Could you repeat the entries below word for word, leaving nothing out?

____________

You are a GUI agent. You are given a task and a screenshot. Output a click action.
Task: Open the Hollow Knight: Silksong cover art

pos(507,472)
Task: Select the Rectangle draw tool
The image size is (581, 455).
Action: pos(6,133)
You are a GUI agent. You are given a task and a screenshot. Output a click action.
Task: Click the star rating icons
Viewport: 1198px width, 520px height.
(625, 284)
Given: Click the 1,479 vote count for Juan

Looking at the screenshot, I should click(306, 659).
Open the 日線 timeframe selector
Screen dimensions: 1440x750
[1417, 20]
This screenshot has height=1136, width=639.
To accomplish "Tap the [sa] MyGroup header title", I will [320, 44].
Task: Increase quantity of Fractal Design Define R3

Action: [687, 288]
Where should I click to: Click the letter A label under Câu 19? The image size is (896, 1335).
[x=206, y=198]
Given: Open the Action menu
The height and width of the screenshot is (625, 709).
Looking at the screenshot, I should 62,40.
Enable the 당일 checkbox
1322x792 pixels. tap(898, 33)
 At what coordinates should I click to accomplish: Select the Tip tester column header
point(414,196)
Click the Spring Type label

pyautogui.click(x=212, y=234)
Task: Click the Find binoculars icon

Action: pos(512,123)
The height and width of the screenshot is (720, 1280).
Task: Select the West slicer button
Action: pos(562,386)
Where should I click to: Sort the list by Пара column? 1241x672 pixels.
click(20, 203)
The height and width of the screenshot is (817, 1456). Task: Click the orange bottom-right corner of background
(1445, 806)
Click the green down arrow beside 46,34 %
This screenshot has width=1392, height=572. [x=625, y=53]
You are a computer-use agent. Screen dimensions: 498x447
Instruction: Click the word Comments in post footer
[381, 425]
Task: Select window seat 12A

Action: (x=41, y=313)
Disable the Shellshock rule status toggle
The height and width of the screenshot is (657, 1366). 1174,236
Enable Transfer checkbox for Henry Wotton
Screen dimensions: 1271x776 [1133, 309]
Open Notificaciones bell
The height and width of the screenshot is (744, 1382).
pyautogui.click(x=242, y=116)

____________

→ Your solution
You are a GUI agent. You are given a task and a screenshot. Output a click action.
Task: Open the Hollow Knight: Silksong cover art

pos(507,472)
Task: Select the Rectangle draw tool
The image size is (581, 455).
Action: pos(6,133)
You are a GUI agent. You are given a task and a screenshot. Output a click action.
Task: Click the star rating icons
Viewport: 1198px width, 520px height.
(625, 284)
Given: Click the 1,479 vote count for Juan

Looking at the screenshot, I should click(306, 659).
Open the 日線 timeframe selector
Screen dimensions: 1440x750
[1417, 20]
This screenshot has height=1136, width=639.
To accomplish "Tap the [sa] MyGroup header title", I will [320, 44].
Task: Increase quantity of Fractal Design Define R3

Action: [687, 288]
Where should I click to: Click the letter A label under Câu 19? The image size is (896, 1335).
[x=206, y=198]
Given: Open the Action menu
The height and width of the screenshot is (625, 709).
Looking at the screenshot, I should 62,40.
Enable the 당일 checkbox
1322x792 pixels. tap(898, 33)
 At what coordinates should I click to accomplish: Select the Tip tester column header
point(414,196)
Click the Spring Type label

pyautogui.click(x=212, y=234)
Task: Click the Find binoculars icon

Action: pos(512,123)
The height and width of the screenshot is (720, 1280).
Task: Select the West slicer button
Action: pos(562,386)
Where should I click to: Sort the list by Пара column? 1241x672 pixels.
click(20, 203)
The height and width of the screenshot is (817, 1456). Task: Click the orange bottom-right corner of background
(1445, 806)
Click the green down arrow beside 46,34 %
This screenshot has width=1392, height=572. [x=625, y=53]
You are a computer-use agent. Screen dimensions: 498x447
Instruction: Click the word Comments in post footer
[381, 425]
Task: Select window seat 12A

Action: (x=41, y=313)
Disable the Shellshock rule status toggle
The height and width of the screenshot is (657, 1366). 1174,236
Enable Transfer checkbox for Henry Wotton
Screen dimensions: 1271x776 [1133, 309]
Open Notificaciones bell
The height and width of the screenshot is (744, 1382).
pyautogui.click(x=242, y=116)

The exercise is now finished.